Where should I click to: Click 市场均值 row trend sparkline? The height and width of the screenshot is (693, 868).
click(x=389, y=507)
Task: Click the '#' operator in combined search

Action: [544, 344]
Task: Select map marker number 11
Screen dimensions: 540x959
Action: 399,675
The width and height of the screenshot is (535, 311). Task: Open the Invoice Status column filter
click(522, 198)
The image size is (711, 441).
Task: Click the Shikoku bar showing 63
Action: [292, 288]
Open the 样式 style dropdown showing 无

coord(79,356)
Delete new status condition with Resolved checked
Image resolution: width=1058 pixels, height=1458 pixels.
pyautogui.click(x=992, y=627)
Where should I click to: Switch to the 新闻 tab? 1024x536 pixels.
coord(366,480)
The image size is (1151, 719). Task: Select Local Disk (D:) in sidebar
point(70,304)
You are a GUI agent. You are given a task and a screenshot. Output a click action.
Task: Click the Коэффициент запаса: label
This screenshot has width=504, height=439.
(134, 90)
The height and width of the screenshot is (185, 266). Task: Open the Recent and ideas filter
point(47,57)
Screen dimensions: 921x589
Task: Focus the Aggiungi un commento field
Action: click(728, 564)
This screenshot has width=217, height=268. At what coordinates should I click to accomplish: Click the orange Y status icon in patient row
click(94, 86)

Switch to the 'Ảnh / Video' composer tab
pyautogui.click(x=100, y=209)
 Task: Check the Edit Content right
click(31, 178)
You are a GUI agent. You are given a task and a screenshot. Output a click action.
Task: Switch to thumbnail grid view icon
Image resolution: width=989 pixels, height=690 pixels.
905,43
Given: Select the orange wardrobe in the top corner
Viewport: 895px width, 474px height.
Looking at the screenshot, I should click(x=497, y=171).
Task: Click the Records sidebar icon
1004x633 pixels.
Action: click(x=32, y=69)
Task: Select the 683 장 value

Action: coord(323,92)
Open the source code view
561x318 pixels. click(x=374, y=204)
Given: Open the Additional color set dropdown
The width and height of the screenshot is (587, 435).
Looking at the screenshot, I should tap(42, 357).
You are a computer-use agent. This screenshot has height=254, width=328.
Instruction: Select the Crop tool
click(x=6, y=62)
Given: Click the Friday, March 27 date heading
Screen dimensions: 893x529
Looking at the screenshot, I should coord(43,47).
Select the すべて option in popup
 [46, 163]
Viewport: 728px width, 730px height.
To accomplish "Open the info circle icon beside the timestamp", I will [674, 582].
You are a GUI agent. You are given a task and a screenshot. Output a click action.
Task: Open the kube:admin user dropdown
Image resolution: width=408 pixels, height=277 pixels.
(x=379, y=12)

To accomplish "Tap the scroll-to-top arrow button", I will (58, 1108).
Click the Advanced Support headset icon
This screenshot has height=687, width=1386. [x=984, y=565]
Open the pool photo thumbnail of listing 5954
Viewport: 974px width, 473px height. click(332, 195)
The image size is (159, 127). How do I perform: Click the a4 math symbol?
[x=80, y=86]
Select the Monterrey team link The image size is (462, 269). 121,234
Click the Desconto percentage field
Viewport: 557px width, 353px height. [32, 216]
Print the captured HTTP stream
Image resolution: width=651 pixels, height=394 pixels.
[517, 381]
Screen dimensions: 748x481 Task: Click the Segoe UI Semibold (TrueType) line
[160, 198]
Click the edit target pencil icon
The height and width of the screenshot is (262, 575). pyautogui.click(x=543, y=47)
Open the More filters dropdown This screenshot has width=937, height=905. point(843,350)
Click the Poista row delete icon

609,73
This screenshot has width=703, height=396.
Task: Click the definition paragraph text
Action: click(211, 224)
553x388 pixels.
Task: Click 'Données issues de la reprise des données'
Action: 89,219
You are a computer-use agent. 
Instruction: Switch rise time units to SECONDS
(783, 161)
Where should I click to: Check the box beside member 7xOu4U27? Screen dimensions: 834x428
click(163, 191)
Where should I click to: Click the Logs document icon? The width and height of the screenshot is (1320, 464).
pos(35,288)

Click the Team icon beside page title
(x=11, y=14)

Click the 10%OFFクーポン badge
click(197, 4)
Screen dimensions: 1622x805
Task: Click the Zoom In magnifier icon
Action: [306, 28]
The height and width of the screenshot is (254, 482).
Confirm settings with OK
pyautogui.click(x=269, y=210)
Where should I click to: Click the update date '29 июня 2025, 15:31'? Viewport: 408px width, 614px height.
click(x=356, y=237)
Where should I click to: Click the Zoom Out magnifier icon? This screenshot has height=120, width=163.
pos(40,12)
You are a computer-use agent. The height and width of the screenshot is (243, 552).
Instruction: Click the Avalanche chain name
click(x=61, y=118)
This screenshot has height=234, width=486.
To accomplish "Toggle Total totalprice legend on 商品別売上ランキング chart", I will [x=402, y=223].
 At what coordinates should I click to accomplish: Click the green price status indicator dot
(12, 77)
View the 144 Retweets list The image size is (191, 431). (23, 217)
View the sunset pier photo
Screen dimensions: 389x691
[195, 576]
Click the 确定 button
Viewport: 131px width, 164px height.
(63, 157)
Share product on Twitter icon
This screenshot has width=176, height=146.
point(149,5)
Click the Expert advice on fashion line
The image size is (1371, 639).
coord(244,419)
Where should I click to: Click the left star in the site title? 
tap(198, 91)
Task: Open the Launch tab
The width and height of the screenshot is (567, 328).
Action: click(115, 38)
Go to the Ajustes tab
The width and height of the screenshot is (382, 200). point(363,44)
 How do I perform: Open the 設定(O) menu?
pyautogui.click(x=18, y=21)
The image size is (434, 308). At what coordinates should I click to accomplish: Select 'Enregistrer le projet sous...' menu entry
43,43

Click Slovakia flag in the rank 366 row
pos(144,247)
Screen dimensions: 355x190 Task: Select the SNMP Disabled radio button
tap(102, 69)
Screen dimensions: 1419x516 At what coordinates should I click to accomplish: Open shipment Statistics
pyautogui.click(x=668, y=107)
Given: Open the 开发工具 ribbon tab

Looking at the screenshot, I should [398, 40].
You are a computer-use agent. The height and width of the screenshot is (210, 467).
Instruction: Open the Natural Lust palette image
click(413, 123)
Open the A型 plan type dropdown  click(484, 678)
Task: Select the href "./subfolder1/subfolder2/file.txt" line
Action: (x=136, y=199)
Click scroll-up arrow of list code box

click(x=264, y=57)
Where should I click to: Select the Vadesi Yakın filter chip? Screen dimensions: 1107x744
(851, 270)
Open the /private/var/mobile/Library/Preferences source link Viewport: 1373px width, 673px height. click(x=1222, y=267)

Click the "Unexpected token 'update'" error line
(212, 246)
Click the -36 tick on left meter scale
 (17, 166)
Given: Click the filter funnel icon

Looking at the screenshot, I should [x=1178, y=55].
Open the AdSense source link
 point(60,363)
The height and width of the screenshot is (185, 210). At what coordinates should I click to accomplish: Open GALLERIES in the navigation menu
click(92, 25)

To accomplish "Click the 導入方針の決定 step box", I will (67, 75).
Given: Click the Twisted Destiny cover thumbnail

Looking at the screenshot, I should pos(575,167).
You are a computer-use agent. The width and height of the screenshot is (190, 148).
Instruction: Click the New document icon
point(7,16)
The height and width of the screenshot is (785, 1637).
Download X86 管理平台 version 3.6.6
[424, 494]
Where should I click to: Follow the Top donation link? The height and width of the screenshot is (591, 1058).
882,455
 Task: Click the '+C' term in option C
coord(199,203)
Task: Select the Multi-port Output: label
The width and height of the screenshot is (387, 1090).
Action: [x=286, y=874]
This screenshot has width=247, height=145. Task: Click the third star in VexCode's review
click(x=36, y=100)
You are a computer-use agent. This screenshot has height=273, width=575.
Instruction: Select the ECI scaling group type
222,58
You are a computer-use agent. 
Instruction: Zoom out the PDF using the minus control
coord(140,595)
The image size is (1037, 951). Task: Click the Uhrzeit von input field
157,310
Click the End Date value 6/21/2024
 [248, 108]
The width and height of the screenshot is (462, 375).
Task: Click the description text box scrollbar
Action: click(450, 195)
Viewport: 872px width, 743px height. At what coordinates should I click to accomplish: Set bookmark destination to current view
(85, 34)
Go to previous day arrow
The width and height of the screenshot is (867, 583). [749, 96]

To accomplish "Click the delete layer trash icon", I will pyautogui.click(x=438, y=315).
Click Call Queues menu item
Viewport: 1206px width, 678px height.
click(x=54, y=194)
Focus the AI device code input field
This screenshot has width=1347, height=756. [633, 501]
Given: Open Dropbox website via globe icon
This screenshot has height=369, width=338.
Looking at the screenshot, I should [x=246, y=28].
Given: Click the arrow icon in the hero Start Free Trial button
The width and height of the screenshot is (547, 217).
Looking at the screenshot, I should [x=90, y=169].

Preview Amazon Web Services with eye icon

=-=-=-=-=

▸ **GOAL OF THE EXERCISE**
For the lines above, output exactly those from the line containing "Given: Click the Friday, March" through the line containing "Select the Monterrey", and skip the others.

▸ **EXERCISE SOLUTION**
Given: Click the Friday, March 27 date heading
Screen dimensions: 893x529
Looking at the screenshot, I should coord(43,47).
Select the すべて option in popup
 [46, 163]
Viewport: 728px width, 730px height.
To accomplish "Open the info circle icon beside the timestamp", I will [674, 582].
You are a GUI agent. You are given a task and a screenshot. Output a click action.
Task: Open the kube:admin user dropdown
Image resolution: width=408 pixels, height=277 pixels.
(x=379, y=12)

To accomplish "Tap the scroll-to-top arrow button", I will (58, 1108).
Click the Advanced Support headset icon
This screenshot has height=687, width=1386. [x=984, y=565]
Open the pool photo thumbnail of listing 5954
Viewport: 974px width, 473px height. click(332, 195)
The image size is (159, 127). How do I perform: Click the a4 math symbol?
[x=80, y=86]
Select the Monterrey team link The image size is (462, 269). 121,234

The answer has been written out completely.